PROMPT 1 - Write out the stretch of the hot bed post from "Friday, 1 January" through "power of 108W.".
PROMPT 2 - Give every distinct power figure in watts that the hot bed post mentions, in order of first appearance.

Friday, 1 January 2010

Hot bed

Making a heated bed to combat warping has been on my "to do" list for a long time. In fact I ordered the materials more than a year ago. My plan was to use an aluminium plate with many small power resistors screwed on the back.

The plate is 8" square to match my table and 6mm thick. A friend with a CNC machine shop kindly machined it for me. It saved me a lot of hard work with a hacksaw and file and looks a lot better as well.



I estimated that it would need about 50W to raise the temperature to 100°C, so I aimed for 100W to give a reasonable margin for control. I used 9 10W 12Ω resistors wired in parallel. Driven from 12V this would take 9A giving a power of 108W.

The holes in the resistors are only big enough for M2 screws. I drilled blind holes and tapped them with a plug tap, actually a broken tapered tap that I ground to a flat end.



Tapping small holes in aluminium is tricky, that was how the tap came to be broken in the first place. The correct size hole for M2 is 1.6mm but I drilled it 1.7mm to make it easier to tap. In fact aluminium is so ductile that the peaks of the thread are still the correct diameter. I.e. the 1.7mm drill would not fit the hole after tapping and the thread was a good tight fit on the bolts. I used paraffin for lubrication.

Soldering the resistors was fun.



I used stout wire to handle 9A and high temperature solder because I fancied using it as a hot plate for soldering. My 50W iron did not have enough power to melt the solder when the resistors were mounted with two thick copper wires leading from them. To get round that I placed it on a silicone matt and powered it up to raise the temperature to 100°C and then soldered it while hot and live, not something I would recommend. As the iron bit is grounded I had to solder all the 0V connections first and then swap the polarity.

The original plan was to power it from a 12V PC power supply and switch it with a big MOSFET. Initial tests with a bench power supply showed it took about 15 minutes to warm up to 80°C. When calculating the power I had forgotten take into account the specific heat capacity of the thick sheet of aluminium. I didn't want to add 15 minutes to the build time, so I decided to double the power. I have abused these resistors before and got away with it. I changed the wiring slightly to make a series parallel combination with a total resistance of 12Ω and fed it from 48V AC giving 192W.

PROVIDED DATA -
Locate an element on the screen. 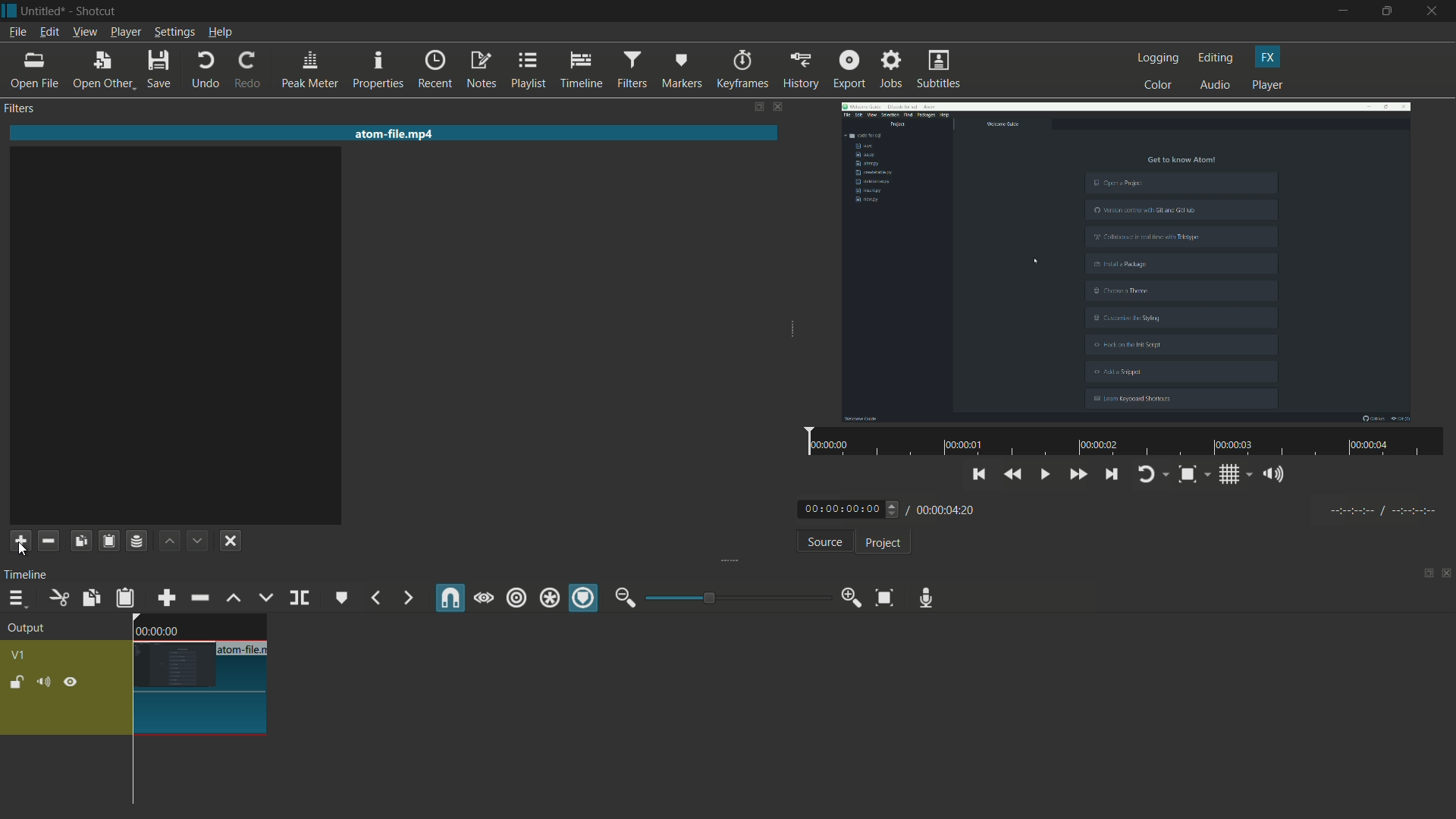 This screenshot has height=819, width=1456. source is located at coordinates (824, 543).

COMPLETE RESPONSE 1 -
Friday, 1 January 2010

Hot bed

Making a heated bed to combat warping has been on my "to do" list for a long time. In fact I ordered the materials more than a year ago. My plan was to use an aluminium plate with many small power resistors screwed on the back.

The plate is 8" square to match my table and 6mm thick. A friend with a CNC machine shop kindly machined it for me. It saved me a lot of hard work with a hacksaw and file and looks a lot better as well.



I estimated that it would need about 50W to raise the temperature to 100°C, so I aimed for 100W to give a reasonable margin for control. I used 9 10W 12Ω resistors wired in parallel. Driven from 12V this would take 9A giving a power of 108W.

COMPLETE RESPONSE 2 -
50W
100W
10W
108W
192W